僕は『クローンウォーズ』のマニアックな世界観も大好きなので、両方のファン心理は良くわかる。確かにジョージ・ルーカスが何の制約も無く制作したらちょっと違った展開になったかもしれないし、それはそれで見てみたい衝動にはかられるが、一方であまりそこに焦点を当ててしまうと、万人受けする作品にはならなくなってしまうし、純粋にルーク三部作が好きなファンは失望させてしまったことだろう。その意味では今回のフォースの覚醒は3つのタイプに分けたうちの最初のファン寄りに制作された作品であるようにも思うし、僕はそれがある意味ストーリーの構図をシンプルにしたことにより、新たなファンも食い付きやすくした点で、ディズニーらしい良き判断だったと思う。なぜなら、もはやスターウォーズはオフィシャルにはジョージ・ルーカスの手を離れ、そしてディズニーの傘下でこれからも語り継がれて行かなければならないサガとなった運命だからだ。
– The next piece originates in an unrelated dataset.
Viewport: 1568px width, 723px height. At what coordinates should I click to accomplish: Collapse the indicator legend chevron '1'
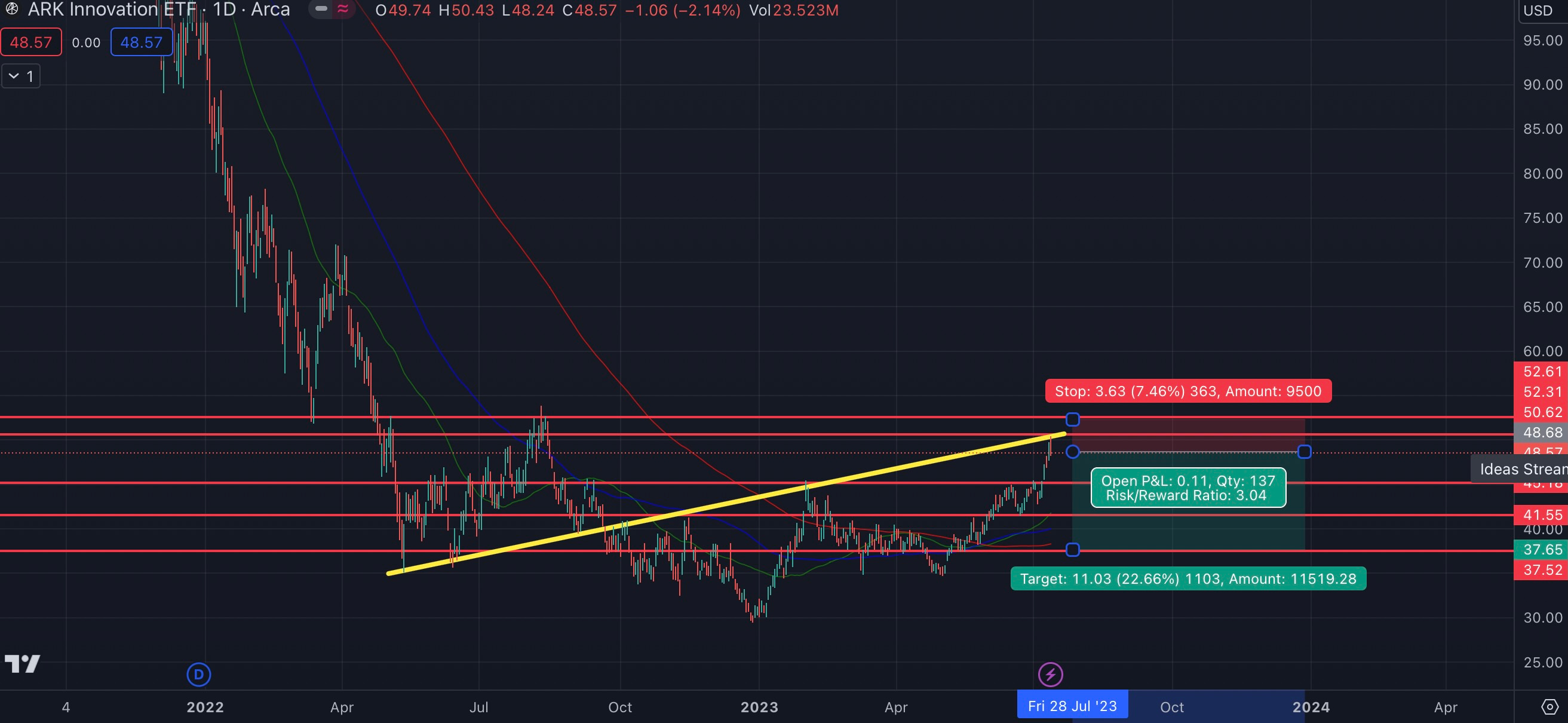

その意味でもはやスターウォーズもルーカスから親離れし、独自の人格を持って更に進化を遂げて行く時期に来てしまったのだと思う。まあ、欲を言えば、ルーカスには引き続きクローンウォーズのような、世界観に深みをもたらすサイドストーリーの製作総指揮や、今後予定されているスピンオフ作品でマニアックな世界も並行して見せて欲しいものだ。



僕はこの年末年始で既に3回シネコンで『フォースの覚醒』を観賞した。1回は4Dによる上映を初めて体験したが、まさに“体験”という言葉がふさわしく、3D映像になっているだけで無く、ディズニーランドのライドのように画面に連動して座席が動き、風が出たり、背中や足に刺激が加わる仕鰍ッとなっていて、かなり面白い。

恐らくもう1回くらいはシネコンに見に行くだろうし、ブルーレイで発売されたら、速攻で買うことだろう。そして、これからも続くレイ三部作をしっかりと見届けたいし、ルーカスの動向も見つめて行きたいと思う。